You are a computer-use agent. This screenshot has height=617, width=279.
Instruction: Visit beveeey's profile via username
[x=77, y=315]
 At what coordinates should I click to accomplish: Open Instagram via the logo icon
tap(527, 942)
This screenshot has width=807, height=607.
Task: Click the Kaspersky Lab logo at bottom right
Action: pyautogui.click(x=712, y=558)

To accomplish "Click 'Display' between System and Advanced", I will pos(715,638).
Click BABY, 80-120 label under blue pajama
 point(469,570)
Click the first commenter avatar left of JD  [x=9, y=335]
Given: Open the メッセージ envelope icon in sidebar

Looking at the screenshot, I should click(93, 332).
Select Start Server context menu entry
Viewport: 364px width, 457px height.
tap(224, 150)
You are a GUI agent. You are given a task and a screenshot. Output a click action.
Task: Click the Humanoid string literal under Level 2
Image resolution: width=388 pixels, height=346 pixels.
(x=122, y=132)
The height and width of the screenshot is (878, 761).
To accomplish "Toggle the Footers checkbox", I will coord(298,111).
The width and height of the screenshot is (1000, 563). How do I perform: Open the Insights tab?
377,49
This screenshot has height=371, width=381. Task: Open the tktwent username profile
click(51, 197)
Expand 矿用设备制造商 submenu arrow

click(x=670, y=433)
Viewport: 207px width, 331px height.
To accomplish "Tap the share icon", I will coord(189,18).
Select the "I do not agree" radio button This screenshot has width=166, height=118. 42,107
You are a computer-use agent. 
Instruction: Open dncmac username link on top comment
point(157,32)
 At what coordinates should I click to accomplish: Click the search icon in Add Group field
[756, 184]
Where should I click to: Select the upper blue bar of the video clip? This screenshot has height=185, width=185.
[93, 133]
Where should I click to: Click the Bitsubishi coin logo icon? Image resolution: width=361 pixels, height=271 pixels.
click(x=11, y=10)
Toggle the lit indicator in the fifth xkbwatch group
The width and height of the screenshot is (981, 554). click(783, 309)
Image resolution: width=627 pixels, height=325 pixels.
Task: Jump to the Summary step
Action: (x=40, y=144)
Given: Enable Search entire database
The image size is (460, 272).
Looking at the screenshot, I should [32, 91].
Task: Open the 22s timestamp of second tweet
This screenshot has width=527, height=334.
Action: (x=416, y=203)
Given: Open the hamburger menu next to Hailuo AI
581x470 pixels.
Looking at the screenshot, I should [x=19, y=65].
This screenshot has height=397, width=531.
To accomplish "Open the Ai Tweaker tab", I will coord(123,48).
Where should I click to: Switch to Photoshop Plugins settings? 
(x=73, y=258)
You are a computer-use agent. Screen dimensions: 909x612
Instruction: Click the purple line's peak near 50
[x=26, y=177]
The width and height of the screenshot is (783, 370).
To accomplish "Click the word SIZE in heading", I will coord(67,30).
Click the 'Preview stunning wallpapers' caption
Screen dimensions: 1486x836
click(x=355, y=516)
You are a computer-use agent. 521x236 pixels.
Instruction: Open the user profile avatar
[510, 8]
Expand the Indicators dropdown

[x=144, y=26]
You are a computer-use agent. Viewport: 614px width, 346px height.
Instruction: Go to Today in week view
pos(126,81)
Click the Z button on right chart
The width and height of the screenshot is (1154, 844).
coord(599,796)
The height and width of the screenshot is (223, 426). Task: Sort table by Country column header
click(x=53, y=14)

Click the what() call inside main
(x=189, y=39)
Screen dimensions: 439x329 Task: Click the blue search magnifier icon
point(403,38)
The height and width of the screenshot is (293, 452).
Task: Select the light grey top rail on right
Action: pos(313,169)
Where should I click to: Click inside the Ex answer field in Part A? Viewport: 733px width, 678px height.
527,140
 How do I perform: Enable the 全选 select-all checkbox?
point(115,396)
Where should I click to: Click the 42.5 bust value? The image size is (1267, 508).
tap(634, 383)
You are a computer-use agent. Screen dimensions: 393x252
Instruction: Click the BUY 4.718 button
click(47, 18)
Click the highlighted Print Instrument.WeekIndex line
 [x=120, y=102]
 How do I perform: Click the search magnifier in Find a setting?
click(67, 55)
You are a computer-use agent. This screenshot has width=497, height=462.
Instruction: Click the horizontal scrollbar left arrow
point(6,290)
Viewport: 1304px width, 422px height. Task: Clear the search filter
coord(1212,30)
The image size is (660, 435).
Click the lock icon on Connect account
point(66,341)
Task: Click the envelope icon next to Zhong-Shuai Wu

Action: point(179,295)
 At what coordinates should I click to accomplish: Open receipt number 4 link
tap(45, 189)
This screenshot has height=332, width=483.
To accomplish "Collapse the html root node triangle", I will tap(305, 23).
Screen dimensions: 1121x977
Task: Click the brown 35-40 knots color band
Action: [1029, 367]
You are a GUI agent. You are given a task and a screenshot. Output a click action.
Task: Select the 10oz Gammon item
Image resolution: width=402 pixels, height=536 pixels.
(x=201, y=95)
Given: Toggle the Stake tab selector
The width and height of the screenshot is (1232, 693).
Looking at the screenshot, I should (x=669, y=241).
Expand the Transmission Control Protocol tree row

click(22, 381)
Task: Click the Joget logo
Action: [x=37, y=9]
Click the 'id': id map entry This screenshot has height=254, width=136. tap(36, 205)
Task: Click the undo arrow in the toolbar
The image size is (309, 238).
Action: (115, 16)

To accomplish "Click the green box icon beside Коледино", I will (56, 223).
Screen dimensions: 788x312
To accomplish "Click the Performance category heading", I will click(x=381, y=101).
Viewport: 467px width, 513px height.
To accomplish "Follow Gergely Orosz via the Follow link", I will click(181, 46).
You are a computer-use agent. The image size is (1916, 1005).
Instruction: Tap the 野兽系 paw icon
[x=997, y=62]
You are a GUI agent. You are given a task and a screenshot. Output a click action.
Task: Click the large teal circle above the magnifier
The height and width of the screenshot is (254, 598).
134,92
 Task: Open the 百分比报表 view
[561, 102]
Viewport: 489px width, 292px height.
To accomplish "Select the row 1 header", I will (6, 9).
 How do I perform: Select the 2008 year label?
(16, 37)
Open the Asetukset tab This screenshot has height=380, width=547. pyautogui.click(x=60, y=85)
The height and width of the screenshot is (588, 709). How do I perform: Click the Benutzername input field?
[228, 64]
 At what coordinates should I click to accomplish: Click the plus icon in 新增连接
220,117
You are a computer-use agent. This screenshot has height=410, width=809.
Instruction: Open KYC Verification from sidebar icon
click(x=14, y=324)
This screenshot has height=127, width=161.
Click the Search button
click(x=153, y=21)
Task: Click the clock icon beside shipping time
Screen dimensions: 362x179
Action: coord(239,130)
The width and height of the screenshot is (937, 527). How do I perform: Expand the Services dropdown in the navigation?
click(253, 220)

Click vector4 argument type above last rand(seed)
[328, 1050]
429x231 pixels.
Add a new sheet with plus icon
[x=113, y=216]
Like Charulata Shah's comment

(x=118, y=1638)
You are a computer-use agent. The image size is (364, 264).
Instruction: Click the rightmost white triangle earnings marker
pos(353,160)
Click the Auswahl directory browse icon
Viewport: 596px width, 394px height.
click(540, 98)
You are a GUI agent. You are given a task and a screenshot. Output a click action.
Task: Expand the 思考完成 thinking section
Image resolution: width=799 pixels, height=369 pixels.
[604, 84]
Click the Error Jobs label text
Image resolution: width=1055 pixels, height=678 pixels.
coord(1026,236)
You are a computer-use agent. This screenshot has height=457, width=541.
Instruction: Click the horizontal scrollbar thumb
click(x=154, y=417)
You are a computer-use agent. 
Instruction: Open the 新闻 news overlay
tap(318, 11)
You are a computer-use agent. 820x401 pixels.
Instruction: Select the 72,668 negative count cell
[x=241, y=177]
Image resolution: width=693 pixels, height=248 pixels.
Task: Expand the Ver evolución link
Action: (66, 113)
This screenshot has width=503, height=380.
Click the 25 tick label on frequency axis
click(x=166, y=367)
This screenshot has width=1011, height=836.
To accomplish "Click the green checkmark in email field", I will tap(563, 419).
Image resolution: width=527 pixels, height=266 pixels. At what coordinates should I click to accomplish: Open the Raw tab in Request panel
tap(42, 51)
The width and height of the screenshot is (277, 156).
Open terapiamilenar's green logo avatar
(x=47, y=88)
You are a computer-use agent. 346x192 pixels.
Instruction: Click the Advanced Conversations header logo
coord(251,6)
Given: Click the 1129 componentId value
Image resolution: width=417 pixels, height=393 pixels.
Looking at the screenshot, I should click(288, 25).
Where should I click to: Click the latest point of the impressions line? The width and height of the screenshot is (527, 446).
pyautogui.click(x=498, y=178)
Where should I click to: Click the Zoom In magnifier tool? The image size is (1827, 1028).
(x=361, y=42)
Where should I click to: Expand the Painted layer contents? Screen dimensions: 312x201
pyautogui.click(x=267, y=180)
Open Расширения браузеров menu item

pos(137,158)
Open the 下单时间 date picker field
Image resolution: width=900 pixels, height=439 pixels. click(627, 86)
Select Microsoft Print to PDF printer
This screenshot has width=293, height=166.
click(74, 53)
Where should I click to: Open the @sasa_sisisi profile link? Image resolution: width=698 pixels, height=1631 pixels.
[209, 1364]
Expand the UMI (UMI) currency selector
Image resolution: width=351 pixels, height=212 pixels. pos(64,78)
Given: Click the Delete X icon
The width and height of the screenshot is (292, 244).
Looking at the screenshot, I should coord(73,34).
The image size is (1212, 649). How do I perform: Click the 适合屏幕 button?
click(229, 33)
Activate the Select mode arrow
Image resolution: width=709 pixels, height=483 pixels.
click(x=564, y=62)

> [BRIEF] Working from the data above, extract solely the lines from the one containing "Given: Click the 1129 componentId value" through the one containing "Given: Click the Delete X icon", exactly as they appear, both included.

> [FINISHED EXERCISE]
Given: Click the 1129 componentId value
Image resolution: width=417 pixels, height=393 pixels.
Looking at the screenshot, I should click(288, 25).
Where should I click to: Click the latest point of the impressions line? The width and height of the screenshot is (527, 446).
pyautogui.click(x=498, y=178)
Where should I click to: Click the Zoom In magnifier tool? The image size is (1827, 1028).
(x=361, y=42)
Where should I click to: Expand the Painted layer contents? Screen dimensions: 312x201
pyautogui.click(x=267, y=180)
Open Расширения браузеров menu item

pos(137,158)
Open the 下单时间 date picker field
Image resolution: width=900 pixels, height=439 pixels. click(627, 86)
Select Microsoft Print to PDF printer
This screenshot has width=293, height=166.
click(74, 53)
Where should I click to: Open the @sasa_sisisi profile link? Image resolution: width=698 pixels, height=1631 pixels.
[209, 1364]
Expand the UMI (UMI) currency selector
Image resolution: width=351 pixels, height=212 pixels. pos(64,78)
Given: Click the Delete X icon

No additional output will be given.